» What is being asked
Output only the lines of the entries that follow, starting at the one with "Peru utazás olcsón (59, 432)" and running down to the one with "Az Inkák története (59, 1133)", both included and unchanged.

» Data for this task

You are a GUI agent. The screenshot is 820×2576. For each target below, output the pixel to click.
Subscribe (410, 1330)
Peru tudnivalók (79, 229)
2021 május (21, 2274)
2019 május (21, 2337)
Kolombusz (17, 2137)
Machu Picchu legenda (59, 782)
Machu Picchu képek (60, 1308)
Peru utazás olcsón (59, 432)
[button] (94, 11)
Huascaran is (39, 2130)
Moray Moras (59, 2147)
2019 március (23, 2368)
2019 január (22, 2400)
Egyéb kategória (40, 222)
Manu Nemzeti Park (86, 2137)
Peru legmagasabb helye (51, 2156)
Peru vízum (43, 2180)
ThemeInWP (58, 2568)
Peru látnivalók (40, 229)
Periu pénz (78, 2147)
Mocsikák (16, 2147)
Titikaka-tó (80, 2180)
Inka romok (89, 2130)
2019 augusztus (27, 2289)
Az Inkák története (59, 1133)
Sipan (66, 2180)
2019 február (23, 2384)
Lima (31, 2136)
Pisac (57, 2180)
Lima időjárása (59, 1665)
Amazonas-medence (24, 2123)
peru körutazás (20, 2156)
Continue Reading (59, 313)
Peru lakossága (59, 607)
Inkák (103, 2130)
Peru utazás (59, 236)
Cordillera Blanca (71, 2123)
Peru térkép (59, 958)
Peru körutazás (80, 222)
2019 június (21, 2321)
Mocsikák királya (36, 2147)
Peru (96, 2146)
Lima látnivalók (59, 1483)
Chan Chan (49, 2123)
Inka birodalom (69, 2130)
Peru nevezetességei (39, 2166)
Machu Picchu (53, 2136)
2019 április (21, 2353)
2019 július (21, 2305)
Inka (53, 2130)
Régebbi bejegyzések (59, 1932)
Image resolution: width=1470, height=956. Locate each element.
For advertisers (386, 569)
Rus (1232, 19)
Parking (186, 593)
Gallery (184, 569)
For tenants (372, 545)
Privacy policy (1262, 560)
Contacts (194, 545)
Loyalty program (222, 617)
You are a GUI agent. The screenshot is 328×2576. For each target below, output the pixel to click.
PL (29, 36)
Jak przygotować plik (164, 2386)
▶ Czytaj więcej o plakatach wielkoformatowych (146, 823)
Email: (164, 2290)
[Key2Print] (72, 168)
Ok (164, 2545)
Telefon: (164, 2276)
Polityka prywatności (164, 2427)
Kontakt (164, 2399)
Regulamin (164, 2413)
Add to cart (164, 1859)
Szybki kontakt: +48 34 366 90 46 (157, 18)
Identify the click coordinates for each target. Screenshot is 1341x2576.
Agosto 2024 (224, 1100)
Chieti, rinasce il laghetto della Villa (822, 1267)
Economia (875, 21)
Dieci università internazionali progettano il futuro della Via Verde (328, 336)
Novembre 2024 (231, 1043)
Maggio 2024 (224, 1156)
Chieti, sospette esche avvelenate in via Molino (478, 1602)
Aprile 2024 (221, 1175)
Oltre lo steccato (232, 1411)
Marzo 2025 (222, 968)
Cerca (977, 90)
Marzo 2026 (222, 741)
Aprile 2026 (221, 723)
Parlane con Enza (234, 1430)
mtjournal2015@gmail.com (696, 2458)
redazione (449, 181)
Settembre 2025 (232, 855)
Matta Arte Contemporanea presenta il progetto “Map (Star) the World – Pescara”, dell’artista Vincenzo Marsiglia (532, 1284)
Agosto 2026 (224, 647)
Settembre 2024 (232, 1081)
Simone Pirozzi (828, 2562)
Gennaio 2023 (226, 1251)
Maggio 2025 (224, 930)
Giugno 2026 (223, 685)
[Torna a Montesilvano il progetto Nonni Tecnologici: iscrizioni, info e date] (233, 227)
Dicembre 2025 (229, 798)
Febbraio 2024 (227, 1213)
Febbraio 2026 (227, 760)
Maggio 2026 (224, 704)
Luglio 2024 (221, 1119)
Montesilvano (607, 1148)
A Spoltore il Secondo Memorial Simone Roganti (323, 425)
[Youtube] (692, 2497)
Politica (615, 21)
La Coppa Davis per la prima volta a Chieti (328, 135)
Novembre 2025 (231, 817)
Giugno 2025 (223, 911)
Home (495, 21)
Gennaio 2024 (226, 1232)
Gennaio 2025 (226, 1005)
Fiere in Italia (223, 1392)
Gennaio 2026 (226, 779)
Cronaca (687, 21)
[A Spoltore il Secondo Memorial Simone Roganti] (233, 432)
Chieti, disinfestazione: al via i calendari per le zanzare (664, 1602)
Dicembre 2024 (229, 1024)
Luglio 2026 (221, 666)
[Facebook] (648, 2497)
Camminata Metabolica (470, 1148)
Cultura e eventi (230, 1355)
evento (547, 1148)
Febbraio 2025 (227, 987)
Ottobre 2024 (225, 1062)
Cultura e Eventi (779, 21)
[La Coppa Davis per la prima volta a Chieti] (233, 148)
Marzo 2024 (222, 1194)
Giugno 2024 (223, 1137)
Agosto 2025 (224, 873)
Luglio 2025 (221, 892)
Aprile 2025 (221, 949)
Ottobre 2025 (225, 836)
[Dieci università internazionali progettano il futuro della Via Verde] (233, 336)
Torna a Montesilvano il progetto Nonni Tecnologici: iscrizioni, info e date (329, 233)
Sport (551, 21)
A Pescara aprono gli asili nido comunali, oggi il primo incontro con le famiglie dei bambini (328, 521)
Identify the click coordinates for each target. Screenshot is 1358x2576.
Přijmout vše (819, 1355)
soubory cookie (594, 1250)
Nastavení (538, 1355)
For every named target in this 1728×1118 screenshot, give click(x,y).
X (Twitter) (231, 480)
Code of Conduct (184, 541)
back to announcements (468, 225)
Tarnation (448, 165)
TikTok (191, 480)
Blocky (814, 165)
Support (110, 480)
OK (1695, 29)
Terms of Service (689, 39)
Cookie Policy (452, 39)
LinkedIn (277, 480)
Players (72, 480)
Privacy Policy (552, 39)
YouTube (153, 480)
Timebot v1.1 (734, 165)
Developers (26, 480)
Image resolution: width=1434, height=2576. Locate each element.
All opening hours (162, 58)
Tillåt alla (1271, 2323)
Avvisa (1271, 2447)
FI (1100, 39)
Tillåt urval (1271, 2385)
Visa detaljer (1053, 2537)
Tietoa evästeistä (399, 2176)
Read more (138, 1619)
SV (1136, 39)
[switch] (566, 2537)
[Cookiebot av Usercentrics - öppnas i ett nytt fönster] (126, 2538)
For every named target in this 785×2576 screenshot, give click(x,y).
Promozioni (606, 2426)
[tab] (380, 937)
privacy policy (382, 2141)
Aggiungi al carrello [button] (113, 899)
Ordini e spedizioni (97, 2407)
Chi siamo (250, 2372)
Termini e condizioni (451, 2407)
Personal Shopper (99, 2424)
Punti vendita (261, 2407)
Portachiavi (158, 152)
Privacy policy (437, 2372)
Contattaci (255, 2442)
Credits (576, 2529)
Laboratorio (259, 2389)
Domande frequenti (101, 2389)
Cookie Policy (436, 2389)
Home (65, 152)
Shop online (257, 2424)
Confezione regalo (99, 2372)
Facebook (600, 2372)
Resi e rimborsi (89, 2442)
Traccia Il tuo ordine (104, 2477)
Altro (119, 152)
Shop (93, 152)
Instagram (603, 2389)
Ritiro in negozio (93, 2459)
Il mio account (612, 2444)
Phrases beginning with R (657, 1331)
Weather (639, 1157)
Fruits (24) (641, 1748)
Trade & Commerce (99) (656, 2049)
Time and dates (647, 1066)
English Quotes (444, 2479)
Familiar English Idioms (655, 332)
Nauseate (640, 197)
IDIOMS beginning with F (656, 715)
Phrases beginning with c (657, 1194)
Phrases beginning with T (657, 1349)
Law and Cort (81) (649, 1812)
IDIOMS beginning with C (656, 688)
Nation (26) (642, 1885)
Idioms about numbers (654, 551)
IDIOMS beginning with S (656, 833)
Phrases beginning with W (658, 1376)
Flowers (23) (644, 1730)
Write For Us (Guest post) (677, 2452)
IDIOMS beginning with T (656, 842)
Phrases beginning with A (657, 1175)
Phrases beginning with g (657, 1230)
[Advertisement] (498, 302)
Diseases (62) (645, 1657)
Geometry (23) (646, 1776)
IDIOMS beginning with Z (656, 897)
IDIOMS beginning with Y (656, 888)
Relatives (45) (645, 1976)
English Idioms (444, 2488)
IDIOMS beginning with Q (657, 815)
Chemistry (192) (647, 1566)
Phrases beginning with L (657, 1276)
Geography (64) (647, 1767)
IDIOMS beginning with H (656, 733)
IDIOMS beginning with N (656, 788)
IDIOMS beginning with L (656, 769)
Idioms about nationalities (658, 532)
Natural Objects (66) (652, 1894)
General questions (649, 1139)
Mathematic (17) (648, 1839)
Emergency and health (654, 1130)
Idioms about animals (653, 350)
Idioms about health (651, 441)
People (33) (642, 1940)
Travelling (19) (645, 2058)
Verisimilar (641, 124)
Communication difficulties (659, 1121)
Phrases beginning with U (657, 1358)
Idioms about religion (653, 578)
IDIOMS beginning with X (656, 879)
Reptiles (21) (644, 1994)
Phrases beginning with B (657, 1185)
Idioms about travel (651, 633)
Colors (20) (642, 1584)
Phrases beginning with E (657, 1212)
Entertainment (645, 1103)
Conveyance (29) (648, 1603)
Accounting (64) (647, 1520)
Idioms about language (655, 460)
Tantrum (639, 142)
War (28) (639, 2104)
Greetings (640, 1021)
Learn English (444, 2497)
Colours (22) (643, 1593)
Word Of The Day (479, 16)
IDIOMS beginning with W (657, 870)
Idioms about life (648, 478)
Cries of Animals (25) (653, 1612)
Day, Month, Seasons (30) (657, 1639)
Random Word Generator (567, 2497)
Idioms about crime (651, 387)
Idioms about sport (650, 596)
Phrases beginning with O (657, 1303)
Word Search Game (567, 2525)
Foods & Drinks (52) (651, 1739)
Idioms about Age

» Answer to the problem
Peru utazás olcsón (59, 432)
[button] (94, 11)
Huascaran is (39, 2130)
Moray Moras (59, 2147)
2019 március (23, 2368)
2019 január (22, 2400)
Egyéb kategória (40, 222)
Manu Nemzeti Park (86, 2137)
Peru legmagasabb helye (51, 2156)
Peru vízum (43, 2180)
ThemeInWP (58, 2568)
Peru látnivalók (40, 229)
Periu pénz (78, 2147)
Mocsikák (16, 2147)
Titikaka-tó (80, 2180)
Inka romok (89, 2130)
2019 augusztus (27, 2289)
Az Inkák története (59, 1133)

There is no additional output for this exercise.